## SOURCE INFORMATION

######

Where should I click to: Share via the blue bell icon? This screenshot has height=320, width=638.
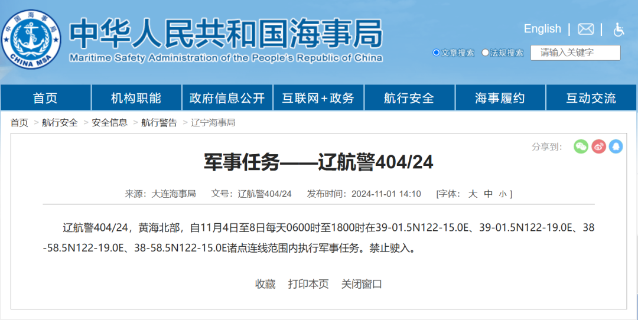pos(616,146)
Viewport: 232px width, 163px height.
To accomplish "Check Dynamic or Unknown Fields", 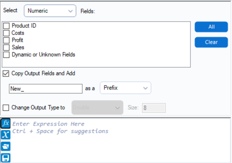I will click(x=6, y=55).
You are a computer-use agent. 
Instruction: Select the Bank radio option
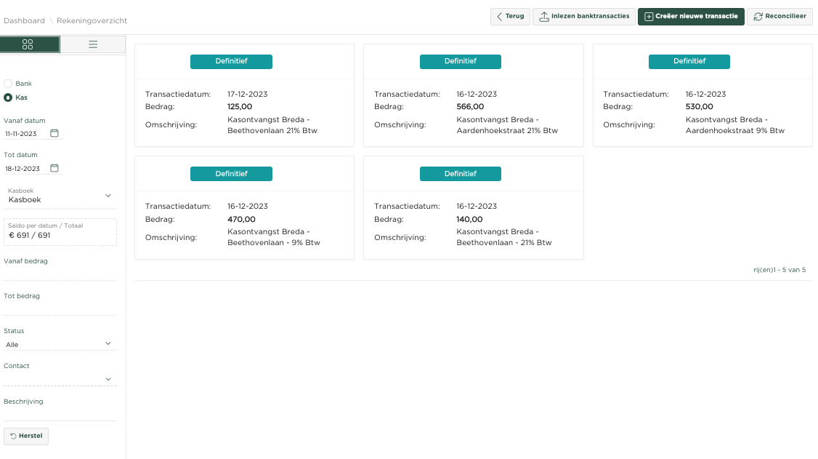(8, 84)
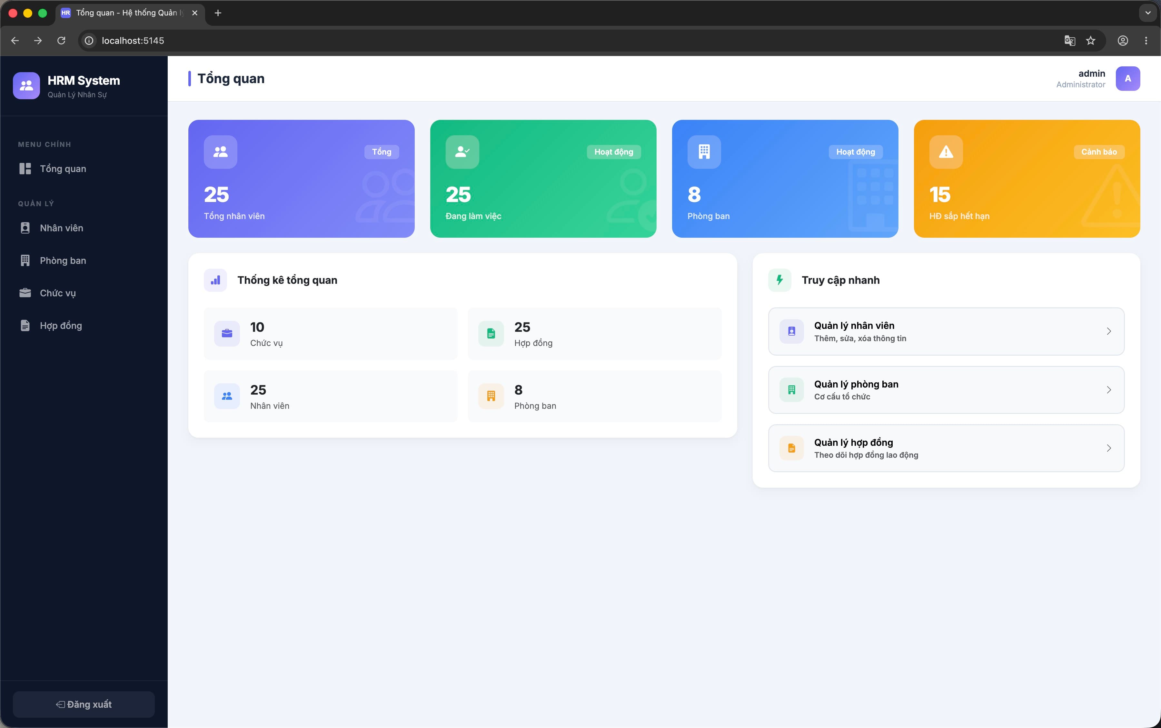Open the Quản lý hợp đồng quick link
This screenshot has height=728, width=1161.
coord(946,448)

######

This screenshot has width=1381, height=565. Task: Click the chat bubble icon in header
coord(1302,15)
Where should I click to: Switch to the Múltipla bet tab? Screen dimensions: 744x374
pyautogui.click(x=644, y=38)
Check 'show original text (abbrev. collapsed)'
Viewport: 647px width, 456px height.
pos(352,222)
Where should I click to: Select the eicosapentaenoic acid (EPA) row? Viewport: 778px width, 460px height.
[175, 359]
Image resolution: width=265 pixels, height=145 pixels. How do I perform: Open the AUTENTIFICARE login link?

######

## ASSIGNMENT
Please give an exact copy of the entries above, from the line with "Where should I click to: Select" down to the line with "Image resolution: width=265", inclusive, and nothing else.

## SOLUTION
Where should I click to: Select the eicosapentaenoic acid (EPA) row? Viewport: 778px width, 460px height.
[175, 359]
Image resolution: width=265 pixels, height=145 pixels. How do I perform: Open the AUTENTIFICARE login link?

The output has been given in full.